[Start Input rows]

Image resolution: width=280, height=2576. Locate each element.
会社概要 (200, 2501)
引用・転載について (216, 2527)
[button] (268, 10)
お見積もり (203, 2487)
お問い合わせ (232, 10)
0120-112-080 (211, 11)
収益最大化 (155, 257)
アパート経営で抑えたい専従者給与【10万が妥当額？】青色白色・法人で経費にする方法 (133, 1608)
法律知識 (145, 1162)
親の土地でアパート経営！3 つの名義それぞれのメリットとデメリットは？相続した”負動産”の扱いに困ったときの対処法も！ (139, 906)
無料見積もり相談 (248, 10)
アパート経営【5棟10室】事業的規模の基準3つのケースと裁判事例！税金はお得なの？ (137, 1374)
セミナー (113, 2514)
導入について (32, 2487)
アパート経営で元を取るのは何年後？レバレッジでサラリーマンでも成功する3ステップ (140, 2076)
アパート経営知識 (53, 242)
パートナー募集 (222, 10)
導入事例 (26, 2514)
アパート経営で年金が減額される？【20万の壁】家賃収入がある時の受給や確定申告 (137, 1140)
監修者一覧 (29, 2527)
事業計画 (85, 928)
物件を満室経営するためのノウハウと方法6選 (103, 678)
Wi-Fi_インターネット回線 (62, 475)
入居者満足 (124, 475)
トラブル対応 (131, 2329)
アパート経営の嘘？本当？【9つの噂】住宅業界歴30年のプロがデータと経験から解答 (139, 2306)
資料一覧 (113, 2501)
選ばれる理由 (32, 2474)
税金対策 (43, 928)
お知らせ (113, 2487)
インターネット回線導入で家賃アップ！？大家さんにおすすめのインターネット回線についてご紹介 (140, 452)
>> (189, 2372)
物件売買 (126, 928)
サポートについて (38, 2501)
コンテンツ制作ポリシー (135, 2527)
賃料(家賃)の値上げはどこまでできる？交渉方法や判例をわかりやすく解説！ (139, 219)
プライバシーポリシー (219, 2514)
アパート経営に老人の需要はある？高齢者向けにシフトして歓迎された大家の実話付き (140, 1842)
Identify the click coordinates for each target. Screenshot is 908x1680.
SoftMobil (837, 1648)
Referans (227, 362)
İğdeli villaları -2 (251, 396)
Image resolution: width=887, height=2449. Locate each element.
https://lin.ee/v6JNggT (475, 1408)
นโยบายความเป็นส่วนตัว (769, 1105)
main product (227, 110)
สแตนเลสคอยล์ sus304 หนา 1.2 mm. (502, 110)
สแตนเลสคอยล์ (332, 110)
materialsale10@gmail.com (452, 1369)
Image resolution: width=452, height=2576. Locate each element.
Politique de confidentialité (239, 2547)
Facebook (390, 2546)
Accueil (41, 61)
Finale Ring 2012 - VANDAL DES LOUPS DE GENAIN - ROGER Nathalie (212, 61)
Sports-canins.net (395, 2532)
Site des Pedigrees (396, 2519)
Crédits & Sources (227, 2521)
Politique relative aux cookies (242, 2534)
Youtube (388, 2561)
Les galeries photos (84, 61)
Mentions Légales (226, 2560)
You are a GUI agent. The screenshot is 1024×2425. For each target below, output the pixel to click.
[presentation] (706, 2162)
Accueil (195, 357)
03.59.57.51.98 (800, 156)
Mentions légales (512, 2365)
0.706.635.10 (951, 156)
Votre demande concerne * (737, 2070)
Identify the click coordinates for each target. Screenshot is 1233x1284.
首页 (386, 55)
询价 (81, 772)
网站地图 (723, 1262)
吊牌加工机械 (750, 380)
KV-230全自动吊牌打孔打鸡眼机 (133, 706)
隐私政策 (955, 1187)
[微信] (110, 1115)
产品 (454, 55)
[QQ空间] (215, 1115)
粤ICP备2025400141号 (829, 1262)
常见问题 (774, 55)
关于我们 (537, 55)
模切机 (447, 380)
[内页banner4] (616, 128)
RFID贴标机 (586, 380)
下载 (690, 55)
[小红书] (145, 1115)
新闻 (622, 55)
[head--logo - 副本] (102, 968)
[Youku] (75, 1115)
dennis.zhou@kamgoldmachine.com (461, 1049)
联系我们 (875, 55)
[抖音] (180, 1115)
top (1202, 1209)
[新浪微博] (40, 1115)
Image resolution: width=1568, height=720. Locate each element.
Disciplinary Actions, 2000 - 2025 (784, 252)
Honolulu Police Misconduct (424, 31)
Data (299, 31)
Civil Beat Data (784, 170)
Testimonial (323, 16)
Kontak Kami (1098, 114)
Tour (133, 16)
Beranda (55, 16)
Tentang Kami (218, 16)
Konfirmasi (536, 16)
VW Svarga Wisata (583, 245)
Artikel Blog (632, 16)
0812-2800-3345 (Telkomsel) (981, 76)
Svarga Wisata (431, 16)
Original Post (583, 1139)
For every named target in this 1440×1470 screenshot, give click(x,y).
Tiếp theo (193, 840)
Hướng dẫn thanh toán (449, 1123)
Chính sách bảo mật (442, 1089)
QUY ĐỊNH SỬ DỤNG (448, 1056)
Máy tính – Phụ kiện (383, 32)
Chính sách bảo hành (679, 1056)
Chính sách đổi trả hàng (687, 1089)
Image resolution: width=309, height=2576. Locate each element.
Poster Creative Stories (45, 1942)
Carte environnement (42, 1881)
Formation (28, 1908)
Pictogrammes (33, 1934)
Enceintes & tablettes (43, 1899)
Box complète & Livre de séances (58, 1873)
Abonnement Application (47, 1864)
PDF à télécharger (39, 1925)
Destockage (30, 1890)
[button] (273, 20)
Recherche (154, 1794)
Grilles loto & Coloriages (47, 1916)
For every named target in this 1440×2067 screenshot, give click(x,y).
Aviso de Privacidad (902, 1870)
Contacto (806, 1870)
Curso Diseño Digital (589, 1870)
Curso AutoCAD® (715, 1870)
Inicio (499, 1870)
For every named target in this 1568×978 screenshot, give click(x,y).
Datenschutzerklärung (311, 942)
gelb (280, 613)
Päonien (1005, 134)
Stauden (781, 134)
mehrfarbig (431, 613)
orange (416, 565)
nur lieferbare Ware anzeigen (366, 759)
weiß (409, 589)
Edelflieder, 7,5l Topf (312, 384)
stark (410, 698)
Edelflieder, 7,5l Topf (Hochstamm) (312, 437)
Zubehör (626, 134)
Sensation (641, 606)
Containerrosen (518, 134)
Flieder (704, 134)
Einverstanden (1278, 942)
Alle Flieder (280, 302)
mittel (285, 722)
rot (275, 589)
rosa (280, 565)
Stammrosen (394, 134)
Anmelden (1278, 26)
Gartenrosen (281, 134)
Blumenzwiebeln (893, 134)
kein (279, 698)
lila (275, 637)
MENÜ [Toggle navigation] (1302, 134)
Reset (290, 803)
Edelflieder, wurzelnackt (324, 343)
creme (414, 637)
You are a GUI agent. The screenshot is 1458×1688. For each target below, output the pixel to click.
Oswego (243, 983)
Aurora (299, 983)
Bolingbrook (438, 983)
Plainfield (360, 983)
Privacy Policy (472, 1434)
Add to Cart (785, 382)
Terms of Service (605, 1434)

[End Input rows]

- Written task: Arrange everything in the records from the line containing "Curso AutoCAD® (715, 1870)" down to the line containing "nur lieferbare Ware anzeigen (366, 759)" as a JSON list of strings, one string per line, with any blank lines left out.

- Output for this exercise:
[
  "Curso AutoCAD® (715, 1870)",
  "Inicio (499, 1870)",
  "For every named target in this 1568×978 screenshot, give click(x,y).",
  "Datenschutzerklärung (311, 942)",
  "gelb (280, 613)",
  "Päonien (1005, 134)",
  "Stauden (781, 134)",
  "mehrfarbig (431, 613)",
  "orange (416, 565)",
  "nur lieferbare Ware anzeigen (366, 759)"
]